Anita estaba muy fea con su cara enrojecida, el cabello suelto, despeinado y aquella expresión de furia.

Don Clemente miró a la chica con una larga mirada que recorrió la figura de la muchacha de arriba abajo. Su mirada se detuvo en las piernas de Anita.

– Bien, señorita, bien. Usted se llevará a su hermano, pero antes tengo que mirarlo.

– Lo llevaré a otro médico.

– Le recomiendo que le lleve a Murcia o que le lleve a Alicante. Por lo que puedo apreciar a simple vista va a ser mejor que traten a su hermano como es debido.

Y honradamente no puedo recomendarle a mi compañero.

Anita tenía las cejas fruncidas, la boca prieta. Pero la mirada de don Clemente -una larga mirada de gato viejo que dejaba traslucir admiración- empezó a dulcificarla un poco.

– Reconozca usted a mi hermano -dijo al fin.

Carlos se negó. Había logrado sentarse y estaba dispuesto a marchar. Pero Anita se le acercó sugestionándole con su mirada y con caricias sobre la cabeza del muchacho, como si Carlos fuese una fiera que tuviese que amansar. Y al fin el chico hizo un gesto de asentimiento. Y don Clemente se acercó a él y empezó a tocar aquel brazo hinchado mientras Carlos apretaba los dientes para no gritar. Martín apretó los dientes también todo estremecido por aquel dolor.

Carlos dijo que no quería ir a Murcia ni a Alicante a que le vieran a rayos X. Quería ir a su casa de una vez.

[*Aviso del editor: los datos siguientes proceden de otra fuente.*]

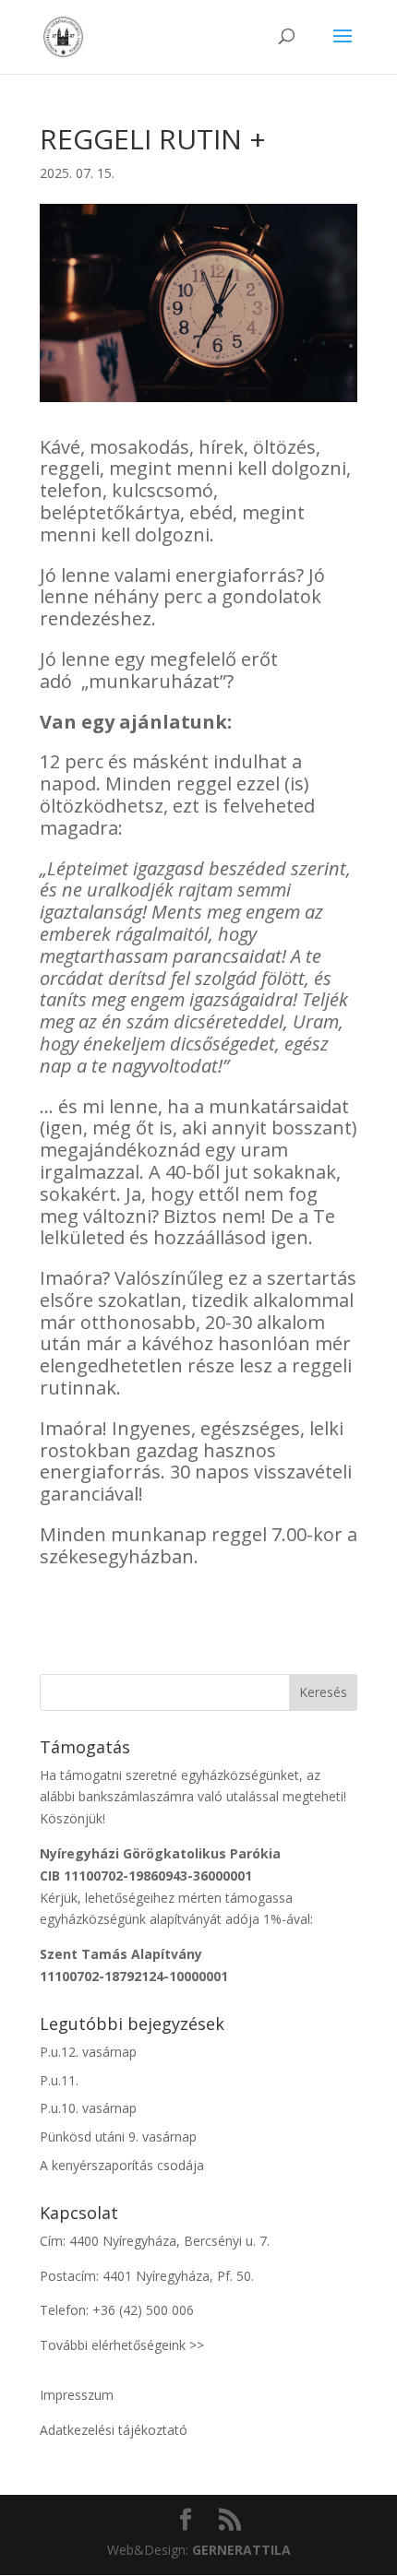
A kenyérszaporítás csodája (122, 2165)
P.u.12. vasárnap (88, 2051)
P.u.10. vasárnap (88, 2108)
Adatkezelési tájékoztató (113, 2430)
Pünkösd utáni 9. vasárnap (118, 2136)
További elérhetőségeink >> (122, 2345)
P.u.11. (59, 2080)
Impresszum (77, 2395)
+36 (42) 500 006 (143, 2310)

– Es lo mejor -dijo don Clemente-. Tres o cuatro días de reposo absoluto en cama. Yo puedo atenderle después si ustedes quieren y si no, ya saben mi consejo: llévenlo fuera de este pueblo. Ah, entendido: si voy a la finca del inglés tendrán que pagarme el vehículo que yo turne para ir allí.

– Ya -la voz de Anita era fría-. Lo más probable es que mi padre mande un especialista desde Madrid.

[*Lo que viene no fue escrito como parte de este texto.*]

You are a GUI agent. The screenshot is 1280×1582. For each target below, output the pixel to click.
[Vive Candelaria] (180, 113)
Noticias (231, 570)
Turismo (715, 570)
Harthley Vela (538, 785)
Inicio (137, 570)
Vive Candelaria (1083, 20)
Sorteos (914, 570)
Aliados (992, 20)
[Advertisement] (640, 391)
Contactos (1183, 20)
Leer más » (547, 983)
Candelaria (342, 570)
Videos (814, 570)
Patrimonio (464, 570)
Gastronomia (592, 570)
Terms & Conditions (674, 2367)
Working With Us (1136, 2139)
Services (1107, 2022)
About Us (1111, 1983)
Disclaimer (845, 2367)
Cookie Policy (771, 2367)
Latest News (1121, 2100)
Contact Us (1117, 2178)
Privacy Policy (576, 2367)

El viaje en tartana hasta la finca fue bastante malo. A Carlos le dolía mucho el brazo con el traqueteo del carricoche, aunque Anita le sujetaba con cuidado, amorosamente. A veces insultaba en francés a doña María, o al idiota cobarde de Pepe y también a Martín que había hecho un papel tan poco airoso. Martín, desolado, notaba aún en la nariz el olor a desinfectante de la clínica de don Clemente. Se sentía malo, con ganas de vomitar.

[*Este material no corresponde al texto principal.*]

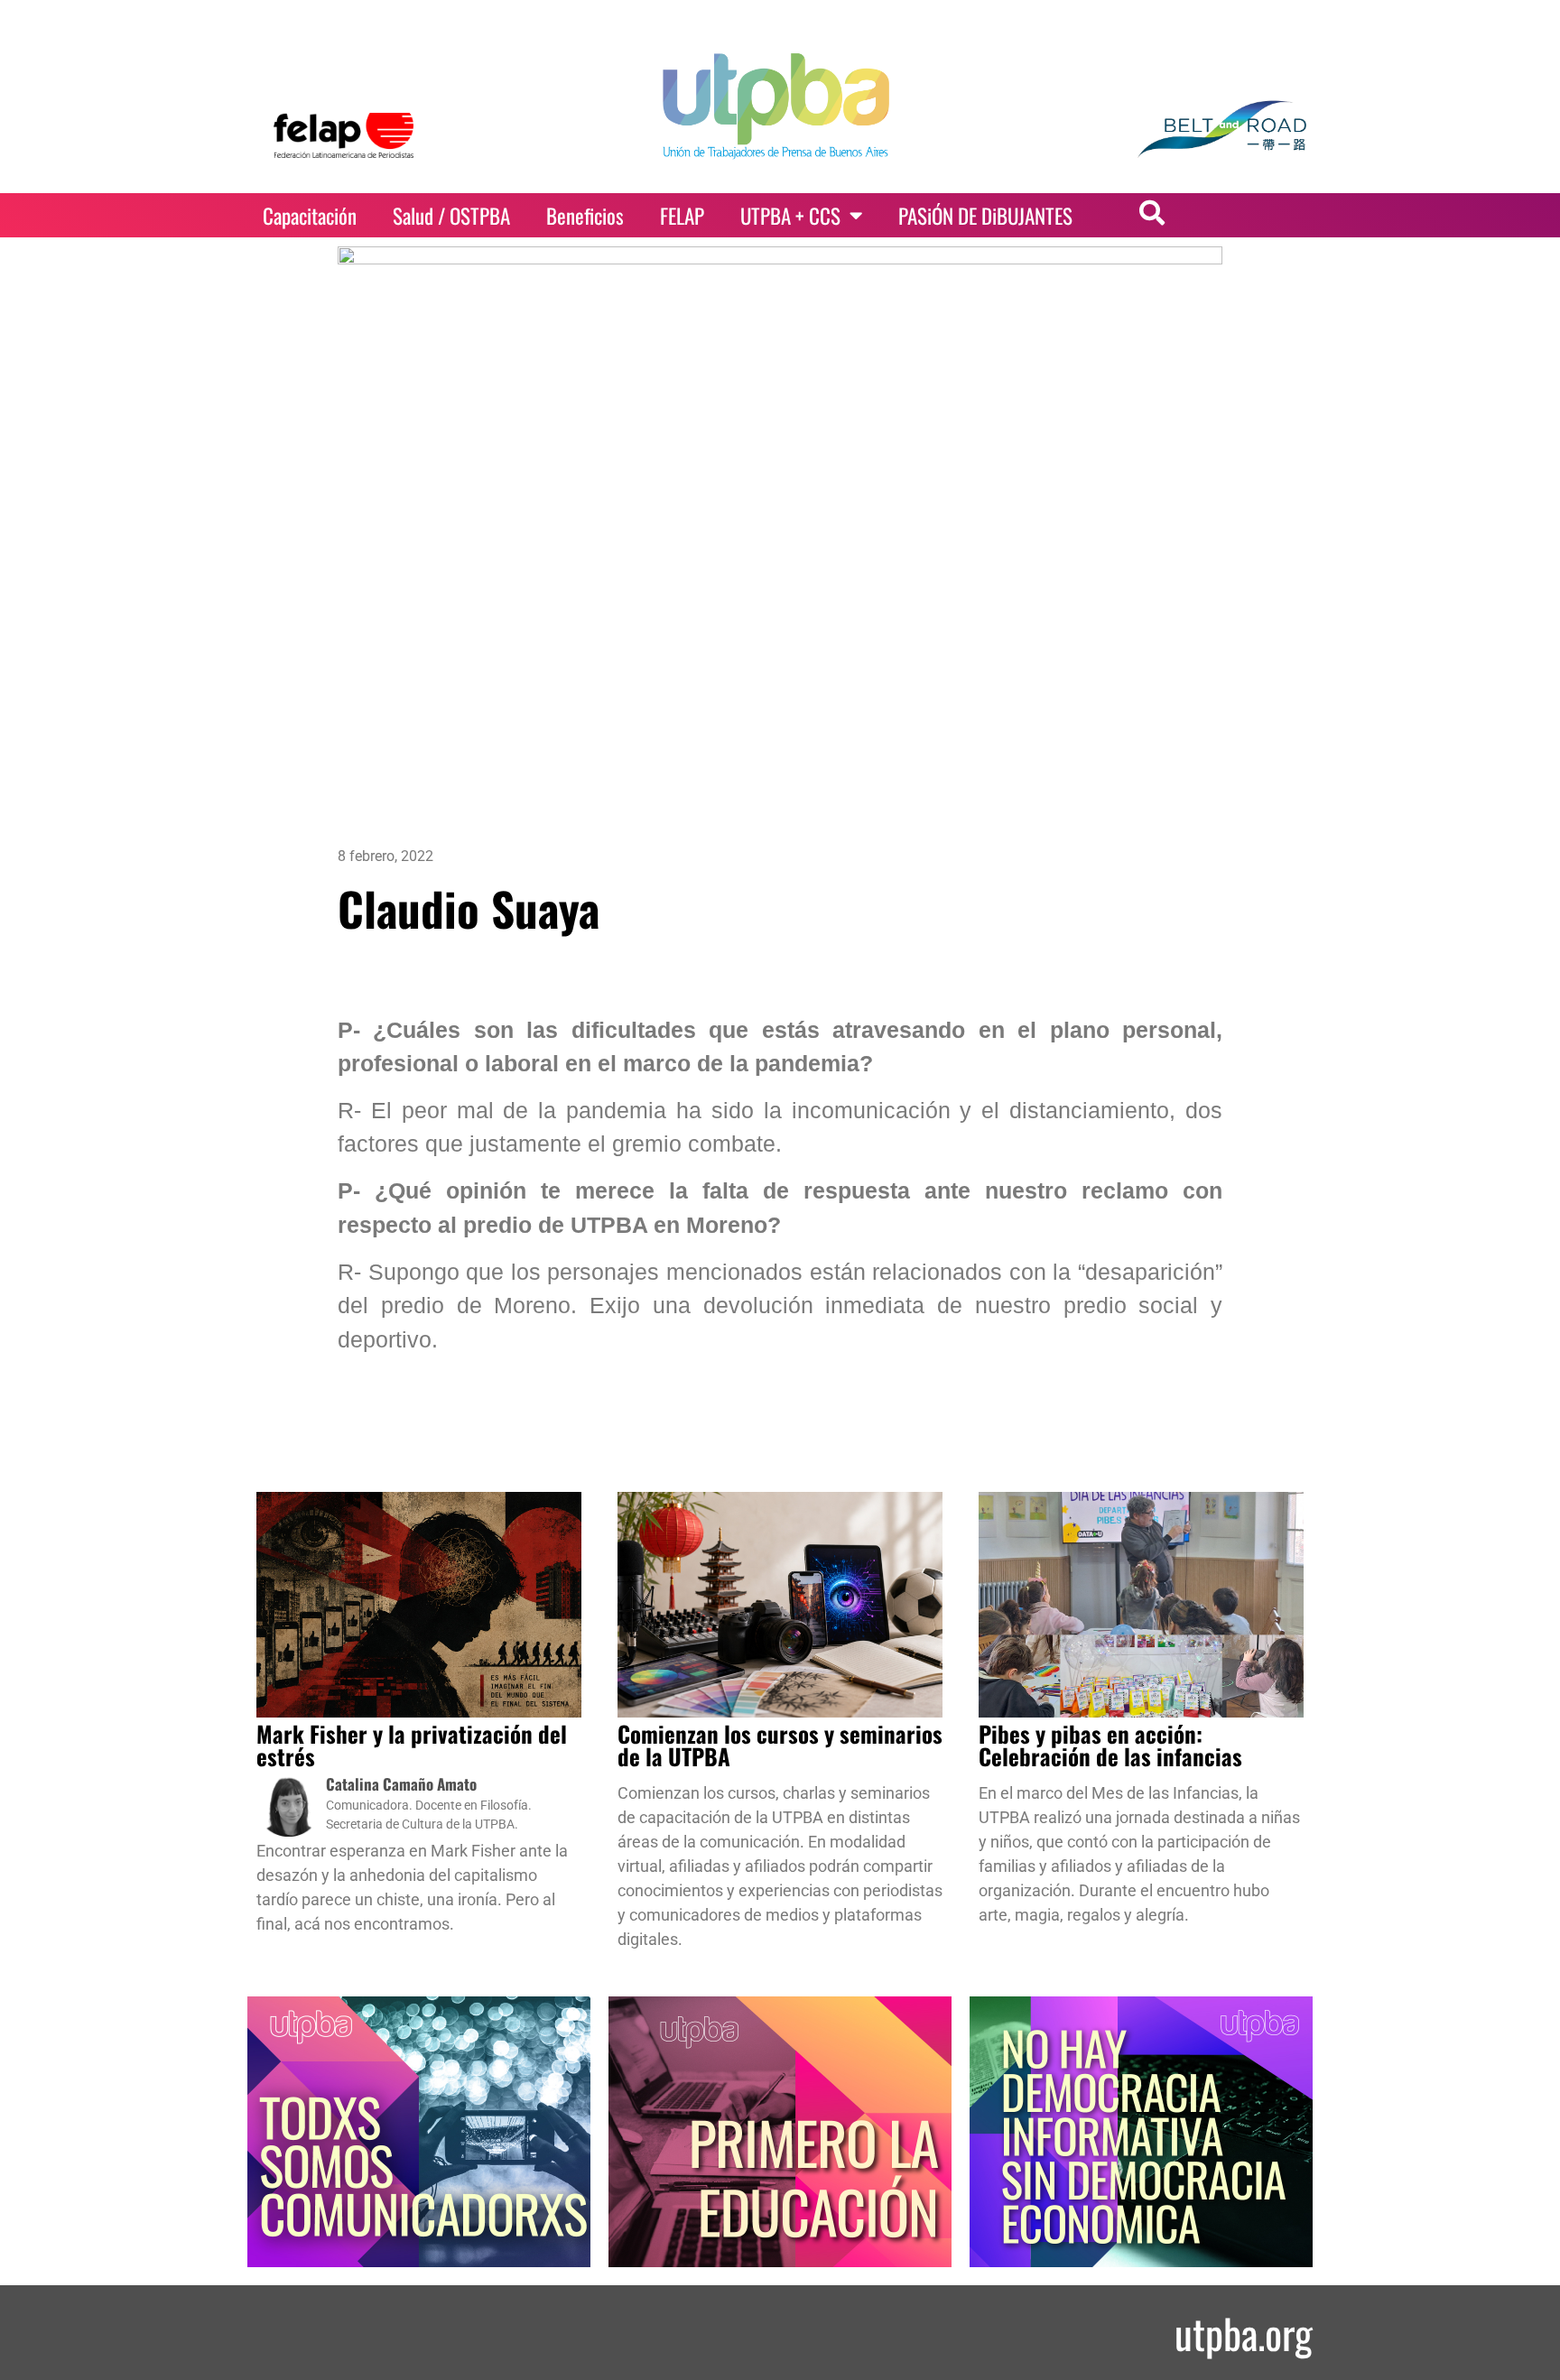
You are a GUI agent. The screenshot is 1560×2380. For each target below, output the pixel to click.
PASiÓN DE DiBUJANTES (985, 215)
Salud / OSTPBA (451, 215)
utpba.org (1244, 2332)
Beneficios (585, 215)
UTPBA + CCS (790, 215)
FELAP (682, 215)
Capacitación (310, 215)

– ¿Por qué no le pegaste tú misma, Ana, a la vieja bruja?

Anita permaneció callada un rato. Martín observó su cara, sus mejillas llenas, sus cejas fruncidas, su boca.

– No sé, Carlos… Nos han educado mal… Nunca podemos pegar a los viejos. Entonces no pude y ahora me gustaría pegarle hasta hacerle sangre. No sé por qué no me tiré a ella a arañarla. No lo sé… Y a esas otras brujas, sus criadas. A todas las mordería.

– ¡Juiiiiip! -gritó el cochero estremeciendo a Martín-. ¡Sooo! Despacio, caballo.

– No quiero que me cure este tiparraco; no ha hecho nada más que hacerme retorcer de dolor. Tampoco quiero ir a Murcia ni a Alicante. Quiero que venga el otro médico, el borracho.